MONITOR, Jakarta – Kementerian Perindustrian terus mendorong transformasi industri batik untuk menerapkan prinsip keberlanjutan (sustainability), seiring meningkatnya kesadaran akan pentingnya pelestarian lingkungan dan tuntutan pasar global terhadap produk yang ramah lingkungan. Oleh sebab itu, diperlukan kolaborasi atau kerja sama dari berbagai pihak agar dapat menciptakan ekosistem industri batik yang berkelanjutan secara menyeluruh.
“Industri batik yang berkelanjutan merupakan bentuk kecintaan kita terhadap kekayaan budaya dan alam nusantara. Namun transformasi menuju industri yang berkelanjutan tersebut harus menyentuh segala sisi agar lebih efektif, karena itu kerja sama antar pihak sangat dibutuhkan,” kata Direktur Jenderal Industri Kecil, Menengah, dan Aneka (IKMA) Reni Yanita dalam keterangannya di Jakarta, Senin (11/8).
Menurut Dirjen IKMA, salah satu penerapan prinsip keberlanjutan pada industri batik dapat dilakukan melalui pendekatan produksi. Namun hal tersebut perlu didukung dari aspek-aspek lainnya, di antaranya aspek regulasi atau kebijakan, penggunaan teknologi, standardisasi, pengurangan dampak lingkungan, serta dukungan konsumen dan masyarakat. “Karena bagaimanapun, transformasi industri membutuhkan kesadaran kolektif kita bersama,” ujarnya.
Untuk menciptakan ekosistem batik berkelanjutan, Ditjen IKMA bekerja sama dengan satuan kerja di lingkungan Kemenperin, serta pemangku kepentingan lainnya, seperti asosiasi, kementerian/lembaga, hingga pelaku usaha batik. “Melalui kolaborasi, kami dapat memperoleh wawasan lintas disiplin yang saling melengkapi, sehingga kebijakan yang diambil dalam mewujudkan ekosistem industri batik berkelanjutan menjadi tepat sasaran dan efektif,” imbuh Reni.
Direktur IKM Kimia, Sandang, dan Kerajinan, Budi Setiawan mengemukakan, guna mengangkat kesadaran kolektif terhadap upaya kolaborasi dalam mewujudkan ekosistem industri batik berkelanjutan, Ditjen IKMA telah menggelar diskusi dengan berbagai stakeholder, bersamaan dengan agenda Gelar Batik Nusantara (GBN) pada akhir Juli 2025.

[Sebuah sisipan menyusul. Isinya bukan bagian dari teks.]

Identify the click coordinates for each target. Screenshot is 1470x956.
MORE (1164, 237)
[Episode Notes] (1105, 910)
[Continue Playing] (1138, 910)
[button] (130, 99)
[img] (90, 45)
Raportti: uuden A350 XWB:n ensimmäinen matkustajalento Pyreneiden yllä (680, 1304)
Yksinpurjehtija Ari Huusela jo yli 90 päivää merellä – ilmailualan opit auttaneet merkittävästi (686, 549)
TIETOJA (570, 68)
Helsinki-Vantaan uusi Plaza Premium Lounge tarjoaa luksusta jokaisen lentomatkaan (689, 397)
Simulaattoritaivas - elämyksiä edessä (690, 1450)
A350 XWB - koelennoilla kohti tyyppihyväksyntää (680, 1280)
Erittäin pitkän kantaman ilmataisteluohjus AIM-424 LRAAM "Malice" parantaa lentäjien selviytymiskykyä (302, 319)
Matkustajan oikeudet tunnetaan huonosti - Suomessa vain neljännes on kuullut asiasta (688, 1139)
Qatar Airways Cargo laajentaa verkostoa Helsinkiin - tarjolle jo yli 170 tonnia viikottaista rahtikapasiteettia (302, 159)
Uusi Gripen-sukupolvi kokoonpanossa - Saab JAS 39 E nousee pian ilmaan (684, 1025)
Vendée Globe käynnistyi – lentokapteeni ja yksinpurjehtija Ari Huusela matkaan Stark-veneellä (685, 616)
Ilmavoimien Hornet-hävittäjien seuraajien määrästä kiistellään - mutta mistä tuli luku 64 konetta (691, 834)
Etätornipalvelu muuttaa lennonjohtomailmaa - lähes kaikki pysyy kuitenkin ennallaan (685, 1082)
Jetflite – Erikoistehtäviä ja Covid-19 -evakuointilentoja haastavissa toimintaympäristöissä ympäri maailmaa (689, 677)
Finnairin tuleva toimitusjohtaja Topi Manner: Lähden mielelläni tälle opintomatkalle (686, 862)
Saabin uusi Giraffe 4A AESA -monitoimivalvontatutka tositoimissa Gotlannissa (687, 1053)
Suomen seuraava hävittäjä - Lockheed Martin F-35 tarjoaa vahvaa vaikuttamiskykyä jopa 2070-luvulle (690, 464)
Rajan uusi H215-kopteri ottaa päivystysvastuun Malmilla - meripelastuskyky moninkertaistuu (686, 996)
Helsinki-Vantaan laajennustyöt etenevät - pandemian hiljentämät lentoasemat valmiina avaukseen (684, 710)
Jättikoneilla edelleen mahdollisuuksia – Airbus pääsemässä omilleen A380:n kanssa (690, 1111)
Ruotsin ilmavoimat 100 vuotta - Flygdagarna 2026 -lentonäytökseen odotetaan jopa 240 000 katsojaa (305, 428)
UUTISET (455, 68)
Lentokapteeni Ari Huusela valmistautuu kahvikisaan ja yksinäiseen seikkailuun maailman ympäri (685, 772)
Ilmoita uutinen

Diskusi tersebut berlangsung dalam kegiatan talkshow bertajuk “Cinta Wastra Nusantara: Penerapan Keberlanjutan Lingkungan pada Industri Batik”, yang berlangsung pada 30 Juli – 3 Agustus 2025. Kegiatan ini menghadirkan beberapa pembicara, di antaranya Kepala BBSPJI Kerajinan dan Batik, Jonni Afrizon; Pembina Industri Ahli Madya Pusat Industri Hijau, Achmad Taufik; Pengendali Dampak Lingkungan Ahli Muda Kementerian Lingkungan Hidup, Marni Sulistyowati; serta Ketua Asosiasi Perajin dan Pengusaha Batik Indonesia (APPBI), Komarudin Kudiya.
“Kami menyoroti isu batik berkelanjutan ini dari sudut pandang latar belakang instansi yang berbeda, dan berupaya merumuskan tentang langkah-langkah yang dapat kami lakukan untuk bersama mewujudkannya,” tutur Budi Setiawan.
Sementara itu, Kepala BBSPJI mengupas upaya keberlanjutan IKM Batik dari sisi produksi, terutama pada bahan baku dan bahan penolong. Idealnya bahan yang digunakan dalam produksi batik bersifat alami, mudah terurai (biodegradable), dan menghindari bahan kimia berbahaya. Menurut Jonni, hal ini sangat mungkin dilakukan karena didukung oleh sumber daya alam melimpah dari hutan Indonesia.
Dari kaca mata perajin dan pengusaha, Komarudin mengamini tentang pentingnya pemilihan bahan baku alami. Ia juga mengingatkan bahwa inovasi tetap harus terjangkau bagi IKM agar dapat diadopsi secara luas.
Selanjutnya, dari pengampu kebijakan, Achmad menyampaikan bahwa Pusat Industri Hijau memberikan insentif fiskal dan nonfiskal, penyelenggaraan edukasi dan pendampingan industri hijau, serta pemberian penghargaan bagi industri yang telah menerapkan standar industri hijau.
Sedangkan dari sisi dampak lingkungan, Marni menekankan pentingnya pengelolaan dan pemanfaatan daur ulang air limbah hasil produksi batik untuk menjalankan prinsip 3R (reduce, reuse, recycle).